Derzeit in den Vorarlberger Kinos: The Zone of Interest (Foto: Filmcoopi Zürich)
Gunnar Landsgesell · 23. Jän 2014 · Film

Homefront

Ein ehemaliger Drogenpolizist (Jason Statham) gerät in die Crystal-Meth-Szene in Louisiana. Zum Wohl seiner Tochter regelt er alle Probleme gleich selbst. Actionthriller ohne Punch aber mit Familiensinn aus der Feder Sylvester Stallones.

Ein Schulhof in Louisiana: Ein weißgesichtiger, dicker Bub mit einem wirklich gemeinen Gesichtsausdruck nimmt einem kleinen Mädchen die Kappe weg. Immer wieder krakeelt er so etwas ähnliches wie „Hol sie dir doch, du dumme Kuh“ in ihre Richtung. Dann setzt es ein paar gezielte Boxhiebe und das Mädchen betritt mit der Kappe das Schulgebäude. So kann auch unter Kindern schon eine Front aussehen, wenn jemand wie Sylvester Stallone das Drehbuch verfasst hat. Kleine Kinder tragen ihre Zwists mit Fäusten aus, und nicht nur das: In Geschichten wie „Homefront“ weiß man von der ersten Sekunde an, wer die Bösen und wer die Guten sind. In gewisser Weise ist Stallone politisch und wohl auch dramaturgisch in den 1980er Jahren stecken geblieben, als der Kalte Krieg einem noch die Perspektiven vorgab. Ordentlich Schläge für den Feind, sonst macht der einen fertig. Der Actionfilm „Homefront“ ist ganz dieser Logik geschuldet. Wir sehen: Was die kleinen Kinder zu Beginn dieses Films vorzeigen, haben sie von den Erwachsenen gelernt. Sie treten sich schließlich mit ebenso grimmigen Gesichtern gegenüber. Der altgediente Actionstar Jason Statham tut das als Vater der Kleinen und Kate Bosworth ist die von Crystal Meth gezeichnete Mutter des dicken Buben. Die Story, die sich Stallone ausgedacht hat, ist in zwei Sätzen erzählt. Ein ehemaliger Drogenbeamter (Statham) hat das Mitglied einer gefährlichen Gang erschossen und sich daraufhin anonymisiert mit seiner Tochter ins ländliche Louisiana zurückgezogen. Dass er sich über Bosworths Bruder - James Franco als Crystal-Meth-Dealer ohne echten Punch– und dessen Kumpels schon wieder Ärger einhandelt, ist, das glauben wir fest, nur ein vorübergehendes Problem.

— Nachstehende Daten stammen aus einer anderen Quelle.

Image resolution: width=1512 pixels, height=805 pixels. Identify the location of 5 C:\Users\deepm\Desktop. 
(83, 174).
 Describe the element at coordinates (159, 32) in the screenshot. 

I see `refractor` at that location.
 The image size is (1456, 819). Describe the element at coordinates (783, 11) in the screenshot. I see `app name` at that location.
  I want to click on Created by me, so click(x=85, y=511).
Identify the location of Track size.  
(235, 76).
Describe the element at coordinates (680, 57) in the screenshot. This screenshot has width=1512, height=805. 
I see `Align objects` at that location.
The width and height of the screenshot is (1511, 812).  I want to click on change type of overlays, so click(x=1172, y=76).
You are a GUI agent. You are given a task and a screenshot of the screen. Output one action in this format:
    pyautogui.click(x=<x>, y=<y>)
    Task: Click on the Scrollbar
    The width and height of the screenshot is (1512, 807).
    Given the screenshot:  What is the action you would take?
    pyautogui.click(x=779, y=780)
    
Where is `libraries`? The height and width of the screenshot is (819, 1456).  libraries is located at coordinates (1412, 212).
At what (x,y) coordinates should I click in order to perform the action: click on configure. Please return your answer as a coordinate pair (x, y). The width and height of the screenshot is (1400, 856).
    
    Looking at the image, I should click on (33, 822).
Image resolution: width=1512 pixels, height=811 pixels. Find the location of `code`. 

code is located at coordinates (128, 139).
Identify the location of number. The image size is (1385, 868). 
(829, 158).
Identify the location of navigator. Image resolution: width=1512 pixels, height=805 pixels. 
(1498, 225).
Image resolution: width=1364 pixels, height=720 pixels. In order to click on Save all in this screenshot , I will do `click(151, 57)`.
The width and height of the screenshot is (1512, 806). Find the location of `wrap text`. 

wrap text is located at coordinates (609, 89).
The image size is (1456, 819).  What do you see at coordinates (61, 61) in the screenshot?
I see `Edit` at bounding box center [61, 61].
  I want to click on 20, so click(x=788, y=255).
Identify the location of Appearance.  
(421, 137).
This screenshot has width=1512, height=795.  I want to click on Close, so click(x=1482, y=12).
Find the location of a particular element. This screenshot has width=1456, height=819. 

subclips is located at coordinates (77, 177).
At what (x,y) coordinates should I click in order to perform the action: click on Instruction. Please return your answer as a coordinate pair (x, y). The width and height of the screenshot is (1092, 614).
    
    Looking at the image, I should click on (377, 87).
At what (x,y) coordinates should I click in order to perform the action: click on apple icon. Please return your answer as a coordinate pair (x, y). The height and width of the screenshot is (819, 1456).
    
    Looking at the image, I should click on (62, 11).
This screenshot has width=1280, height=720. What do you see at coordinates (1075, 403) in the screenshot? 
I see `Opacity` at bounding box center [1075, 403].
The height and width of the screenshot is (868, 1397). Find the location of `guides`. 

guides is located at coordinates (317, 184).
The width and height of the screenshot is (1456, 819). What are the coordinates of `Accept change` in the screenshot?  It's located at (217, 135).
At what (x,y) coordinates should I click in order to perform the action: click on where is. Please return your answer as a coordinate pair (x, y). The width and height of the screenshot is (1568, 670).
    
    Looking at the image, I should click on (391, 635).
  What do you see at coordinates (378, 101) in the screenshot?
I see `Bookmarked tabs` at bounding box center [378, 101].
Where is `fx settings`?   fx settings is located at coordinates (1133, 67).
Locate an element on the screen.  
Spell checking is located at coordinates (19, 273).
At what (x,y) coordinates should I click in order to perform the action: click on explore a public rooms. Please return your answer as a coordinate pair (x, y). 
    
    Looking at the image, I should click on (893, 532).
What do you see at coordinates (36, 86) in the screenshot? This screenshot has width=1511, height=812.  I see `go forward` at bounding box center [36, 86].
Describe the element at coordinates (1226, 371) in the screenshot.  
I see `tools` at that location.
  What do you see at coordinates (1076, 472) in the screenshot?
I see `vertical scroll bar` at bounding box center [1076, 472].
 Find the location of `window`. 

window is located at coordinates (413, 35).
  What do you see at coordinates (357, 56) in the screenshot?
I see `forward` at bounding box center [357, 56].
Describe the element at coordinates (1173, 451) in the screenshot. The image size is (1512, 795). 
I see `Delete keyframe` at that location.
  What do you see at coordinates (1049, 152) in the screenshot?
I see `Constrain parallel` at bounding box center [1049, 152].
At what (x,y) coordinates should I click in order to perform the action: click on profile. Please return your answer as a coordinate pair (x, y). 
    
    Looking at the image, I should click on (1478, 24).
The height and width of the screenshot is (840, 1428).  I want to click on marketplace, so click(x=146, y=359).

An der Homefront nichts Neues

Ein wenig erinnert „Homefront“ an Disney-Produktionen. Sie vermitteln die wohlige Sicherheit, dass dem Prinzen und der Fee nichts zustoßen kann. Als Thriller eignet sich „Homefront“ insofern nur bedingt. Aber auch die zeitweiligen Handgemenge erfüllen, durch Rüttelkamera und Speed-Schnitte verwässert, wohl kaum die Zwecke eines physischen Kinos. Manch Actionfreund dürfte sich fragen, ob hier nicht ein nett gemeinter Beziehungsfilm zwischen fürsorglichem Vater und tapferer Tochter (die Mutter ist leider verstorben) zwischen flechtenbehangenen Bäumen ein wenig aus dem Ruder gelaufen ist. Noch mehr spricht dafür, dass diesem Film die Spannkraft fehlt, um das, was hier als White-Trash-Milieu angedeutet wird, gegen die Instinkte eines ruhiggestellten DEA-Profis in Position zu bringen. Aber auch zwischen den dramatischen Blöcken lässt Regisseur Gary Fleder die Liebe zum Detail vermissen. Eingeschobene Episoden wie jene, in der Statham mit einem schwarzen Freund die Holztreppe des Hauses ausbessert, fühlen sich so unverbindlich an wie die Beziehung der Tochter mit einem angeblich geliebten Stofftier, das eines Tages aufgespießt auf einem Pfahl auf die Hausbesitzer wartet. Dem beachtlichen Cast, neben Statham und Bosworth ist noch Winona Ryder als drogenschlanke Freundin von James Franco zu sehen, wird mit dieser Handlung eine unerwartete Beschaulichkeit zuteil. Denn selbst wenn das ganze Crystal Meth, das in den Kesseln von James Franco dampft, am Ende nicht gründlich vernichtet worden wäre, hätte man sich gefragt, wer in diesem verschlafenen Nest eigentlich die Abnehmer sein sollten?